Holographic Aspects of Non-minimal $R_{\mu \alpha \nu \beta } F^{(a)\mu \alpha } F^{(a)\nu \beta } $ AdS Black Brane

TL;DR

This paper explores the holographic dual of an Einstein-Yang-Mills black brane with non-minimal coupling, deriving new solutions and calculating physical properties like conductivity and viscosity ratios.

Contribution

It constructs a first-order non-minimal coupling black hole solution and computes the DC conductivity and shear viscosity to entropy density ratio, revealing new insights into holographic models.

Findings

Shear viscosity to entropy density ratio saturates the KSS bound.

First-order non-minimal coupling affects the conductivity.

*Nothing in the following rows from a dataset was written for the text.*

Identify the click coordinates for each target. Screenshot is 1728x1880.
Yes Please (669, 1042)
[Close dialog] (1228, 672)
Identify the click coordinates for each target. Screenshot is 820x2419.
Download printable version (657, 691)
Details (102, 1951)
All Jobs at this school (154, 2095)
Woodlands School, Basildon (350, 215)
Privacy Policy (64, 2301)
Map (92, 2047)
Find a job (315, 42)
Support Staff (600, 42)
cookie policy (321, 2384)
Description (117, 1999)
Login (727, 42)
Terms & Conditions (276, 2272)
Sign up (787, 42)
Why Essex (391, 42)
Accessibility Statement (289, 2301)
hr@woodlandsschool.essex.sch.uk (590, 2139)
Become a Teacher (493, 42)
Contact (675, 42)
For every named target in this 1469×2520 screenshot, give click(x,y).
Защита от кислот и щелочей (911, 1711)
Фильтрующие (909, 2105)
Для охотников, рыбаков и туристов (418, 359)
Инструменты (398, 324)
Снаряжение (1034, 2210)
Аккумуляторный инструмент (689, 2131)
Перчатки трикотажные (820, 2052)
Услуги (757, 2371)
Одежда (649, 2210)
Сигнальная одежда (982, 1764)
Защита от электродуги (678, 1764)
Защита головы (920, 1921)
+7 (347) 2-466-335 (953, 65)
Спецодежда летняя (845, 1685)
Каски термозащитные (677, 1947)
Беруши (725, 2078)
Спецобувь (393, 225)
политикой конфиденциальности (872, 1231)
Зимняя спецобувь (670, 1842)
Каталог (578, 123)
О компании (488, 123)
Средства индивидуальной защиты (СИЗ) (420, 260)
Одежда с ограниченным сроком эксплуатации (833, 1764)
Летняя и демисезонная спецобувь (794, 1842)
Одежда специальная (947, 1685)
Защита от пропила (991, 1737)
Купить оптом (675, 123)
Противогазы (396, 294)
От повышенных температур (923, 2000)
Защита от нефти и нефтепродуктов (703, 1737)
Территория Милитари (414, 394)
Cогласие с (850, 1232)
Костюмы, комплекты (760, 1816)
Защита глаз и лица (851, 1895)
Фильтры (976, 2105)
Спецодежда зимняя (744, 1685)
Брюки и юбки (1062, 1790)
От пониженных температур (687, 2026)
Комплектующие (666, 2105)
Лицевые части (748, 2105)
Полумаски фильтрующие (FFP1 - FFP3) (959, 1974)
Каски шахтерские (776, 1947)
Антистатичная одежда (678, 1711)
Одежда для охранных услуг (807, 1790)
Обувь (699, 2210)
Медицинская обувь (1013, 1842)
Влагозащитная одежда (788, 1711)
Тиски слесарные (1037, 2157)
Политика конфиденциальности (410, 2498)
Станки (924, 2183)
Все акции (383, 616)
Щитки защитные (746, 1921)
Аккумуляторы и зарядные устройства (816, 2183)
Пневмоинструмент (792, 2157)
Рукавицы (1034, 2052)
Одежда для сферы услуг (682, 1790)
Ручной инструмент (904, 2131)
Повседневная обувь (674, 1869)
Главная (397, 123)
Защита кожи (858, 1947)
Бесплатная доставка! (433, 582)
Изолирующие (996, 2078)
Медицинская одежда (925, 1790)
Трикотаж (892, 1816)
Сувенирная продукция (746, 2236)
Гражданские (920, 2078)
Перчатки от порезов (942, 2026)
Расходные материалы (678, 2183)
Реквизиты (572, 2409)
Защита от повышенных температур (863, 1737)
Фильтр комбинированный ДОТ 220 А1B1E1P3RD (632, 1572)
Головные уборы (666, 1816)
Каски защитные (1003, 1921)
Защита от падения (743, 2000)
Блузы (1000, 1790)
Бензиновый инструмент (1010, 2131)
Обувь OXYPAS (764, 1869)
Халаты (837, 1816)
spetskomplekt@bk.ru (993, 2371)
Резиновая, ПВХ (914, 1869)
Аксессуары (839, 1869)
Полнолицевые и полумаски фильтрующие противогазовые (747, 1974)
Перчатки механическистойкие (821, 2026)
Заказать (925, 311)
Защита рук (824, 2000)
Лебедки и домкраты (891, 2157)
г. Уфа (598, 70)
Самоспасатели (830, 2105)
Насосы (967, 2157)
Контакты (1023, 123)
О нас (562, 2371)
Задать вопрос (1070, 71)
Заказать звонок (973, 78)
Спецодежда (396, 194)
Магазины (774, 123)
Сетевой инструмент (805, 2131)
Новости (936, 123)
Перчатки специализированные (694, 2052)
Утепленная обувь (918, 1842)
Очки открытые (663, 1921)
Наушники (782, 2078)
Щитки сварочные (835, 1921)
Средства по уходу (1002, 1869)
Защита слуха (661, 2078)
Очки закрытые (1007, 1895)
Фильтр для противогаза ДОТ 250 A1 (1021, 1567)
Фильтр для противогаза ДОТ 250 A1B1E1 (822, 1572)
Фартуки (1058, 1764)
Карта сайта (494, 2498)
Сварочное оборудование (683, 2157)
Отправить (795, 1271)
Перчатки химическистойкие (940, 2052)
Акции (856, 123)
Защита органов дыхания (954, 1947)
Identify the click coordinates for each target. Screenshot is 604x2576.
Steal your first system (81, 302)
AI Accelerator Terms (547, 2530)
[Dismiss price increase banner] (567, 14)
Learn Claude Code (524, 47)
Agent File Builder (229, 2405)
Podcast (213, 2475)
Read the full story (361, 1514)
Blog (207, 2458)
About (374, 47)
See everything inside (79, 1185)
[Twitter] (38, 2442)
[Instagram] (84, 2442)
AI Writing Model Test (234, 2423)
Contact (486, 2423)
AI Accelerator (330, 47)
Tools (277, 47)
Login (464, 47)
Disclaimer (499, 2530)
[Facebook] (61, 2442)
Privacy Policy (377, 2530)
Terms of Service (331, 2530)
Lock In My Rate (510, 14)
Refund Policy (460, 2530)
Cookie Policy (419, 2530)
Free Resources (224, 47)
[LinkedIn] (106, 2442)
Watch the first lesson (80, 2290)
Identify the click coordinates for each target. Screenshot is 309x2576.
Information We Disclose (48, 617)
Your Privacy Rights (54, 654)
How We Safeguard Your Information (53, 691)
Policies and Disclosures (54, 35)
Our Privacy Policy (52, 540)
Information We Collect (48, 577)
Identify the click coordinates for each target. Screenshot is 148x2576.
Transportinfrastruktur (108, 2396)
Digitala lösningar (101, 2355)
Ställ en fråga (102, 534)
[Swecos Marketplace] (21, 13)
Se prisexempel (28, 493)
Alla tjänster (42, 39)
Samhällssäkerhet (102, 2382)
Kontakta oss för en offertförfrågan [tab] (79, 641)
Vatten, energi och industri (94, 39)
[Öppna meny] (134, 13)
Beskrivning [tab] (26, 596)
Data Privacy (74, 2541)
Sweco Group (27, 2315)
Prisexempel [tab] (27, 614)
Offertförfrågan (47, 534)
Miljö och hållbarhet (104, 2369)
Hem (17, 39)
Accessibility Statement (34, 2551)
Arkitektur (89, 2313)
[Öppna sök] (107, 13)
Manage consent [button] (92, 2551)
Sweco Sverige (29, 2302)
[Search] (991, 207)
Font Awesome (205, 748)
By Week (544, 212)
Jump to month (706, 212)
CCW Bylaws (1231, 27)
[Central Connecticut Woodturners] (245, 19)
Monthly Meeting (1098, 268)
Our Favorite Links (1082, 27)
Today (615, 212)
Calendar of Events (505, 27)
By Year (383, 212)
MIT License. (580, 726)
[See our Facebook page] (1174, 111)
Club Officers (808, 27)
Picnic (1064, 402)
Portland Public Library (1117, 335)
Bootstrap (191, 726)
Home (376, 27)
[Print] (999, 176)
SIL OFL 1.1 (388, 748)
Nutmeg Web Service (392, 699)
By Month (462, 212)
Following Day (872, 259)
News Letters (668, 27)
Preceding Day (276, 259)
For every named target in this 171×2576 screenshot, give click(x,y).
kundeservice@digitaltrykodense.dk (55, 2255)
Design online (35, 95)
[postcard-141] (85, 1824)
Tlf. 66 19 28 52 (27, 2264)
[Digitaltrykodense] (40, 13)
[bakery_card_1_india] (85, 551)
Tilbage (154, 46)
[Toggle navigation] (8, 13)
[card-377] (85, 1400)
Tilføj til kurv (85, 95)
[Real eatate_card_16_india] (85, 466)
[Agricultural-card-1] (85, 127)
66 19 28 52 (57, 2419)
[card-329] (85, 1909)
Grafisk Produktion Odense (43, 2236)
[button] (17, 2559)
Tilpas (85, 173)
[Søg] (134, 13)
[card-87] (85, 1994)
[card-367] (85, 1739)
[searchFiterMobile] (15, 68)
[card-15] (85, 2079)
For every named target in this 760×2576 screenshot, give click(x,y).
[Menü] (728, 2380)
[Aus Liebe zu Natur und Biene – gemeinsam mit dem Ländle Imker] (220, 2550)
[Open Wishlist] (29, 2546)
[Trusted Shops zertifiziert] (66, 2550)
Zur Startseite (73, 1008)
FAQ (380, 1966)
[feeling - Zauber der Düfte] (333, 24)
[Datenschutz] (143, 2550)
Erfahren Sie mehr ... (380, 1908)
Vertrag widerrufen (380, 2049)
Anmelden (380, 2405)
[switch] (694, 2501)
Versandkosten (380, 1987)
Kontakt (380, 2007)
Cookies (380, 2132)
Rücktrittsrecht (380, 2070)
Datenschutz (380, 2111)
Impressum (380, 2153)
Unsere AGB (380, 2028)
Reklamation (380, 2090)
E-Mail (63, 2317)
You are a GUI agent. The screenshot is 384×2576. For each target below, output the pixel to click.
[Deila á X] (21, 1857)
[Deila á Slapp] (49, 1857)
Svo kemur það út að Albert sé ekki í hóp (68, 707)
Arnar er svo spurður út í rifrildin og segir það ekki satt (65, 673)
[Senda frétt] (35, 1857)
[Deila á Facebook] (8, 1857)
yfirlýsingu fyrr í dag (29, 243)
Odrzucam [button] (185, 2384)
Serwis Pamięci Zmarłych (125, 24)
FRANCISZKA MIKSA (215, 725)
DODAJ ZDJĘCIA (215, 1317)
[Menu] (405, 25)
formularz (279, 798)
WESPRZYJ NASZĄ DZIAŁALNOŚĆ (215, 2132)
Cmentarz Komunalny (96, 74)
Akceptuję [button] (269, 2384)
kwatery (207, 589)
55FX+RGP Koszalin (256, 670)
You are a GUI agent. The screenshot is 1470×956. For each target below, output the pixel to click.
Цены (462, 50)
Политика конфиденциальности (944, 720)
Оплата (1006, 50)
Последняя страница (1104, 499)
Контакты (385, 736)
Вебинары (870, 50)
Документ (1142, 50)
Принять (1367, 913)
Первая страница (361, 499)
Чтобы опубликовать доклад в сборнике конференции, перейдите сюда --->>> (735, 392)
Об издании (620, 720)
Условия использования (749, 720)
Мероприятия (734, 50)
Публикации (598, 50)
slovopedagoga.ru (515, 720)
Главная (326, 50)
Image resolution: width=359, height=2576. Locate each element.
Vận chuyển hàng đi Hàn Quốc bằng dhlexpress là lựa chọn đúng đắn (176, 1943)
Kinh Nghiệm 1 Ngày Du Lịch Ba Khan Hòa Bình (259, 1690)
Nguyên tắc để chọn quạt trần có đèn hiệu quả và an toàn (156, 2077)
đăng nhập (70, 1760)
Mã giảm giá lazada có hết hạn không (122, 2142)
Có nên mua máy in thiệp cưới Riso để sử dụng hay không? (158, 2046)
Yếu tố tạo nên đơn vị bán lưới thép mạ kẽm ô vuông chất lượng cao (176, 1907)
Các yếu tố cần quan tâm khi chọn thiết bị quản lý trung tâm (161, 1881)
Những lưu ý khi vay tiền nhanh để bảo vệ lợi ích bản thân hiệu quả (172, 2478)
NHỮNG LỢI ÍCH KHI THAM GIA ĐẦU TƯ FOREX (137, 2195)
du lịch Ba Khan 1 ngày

New results for conductivity at first order in coupling.

Abstract

In this paper, we study the holographic dual to an asymptotically anti-de Sitter black brane in an Einstein-Yang-Mills model with a non-minimal coupling between the Riemann and Yang-Mills fields. First, we construct a planar black hole solution of this model up to the first order of the non-minimal coupling of the Yang-Mills field with the Riemann-Christoffel tensor, denoted as $q_2$. Then, we calculate the color non-abelian direct current (DC) conductivity and the ratio of shear viscosity to entropy density for this solution. Our result for the shear viscosity $\eta$ to entropy density $s$ ratio saturates the Kovtun, Son, and Starinets (KSS) bound, which is proportional to $\frac{1}{4 \pi}$. However, our result for the conductivity is new up to the first order of $q_2$.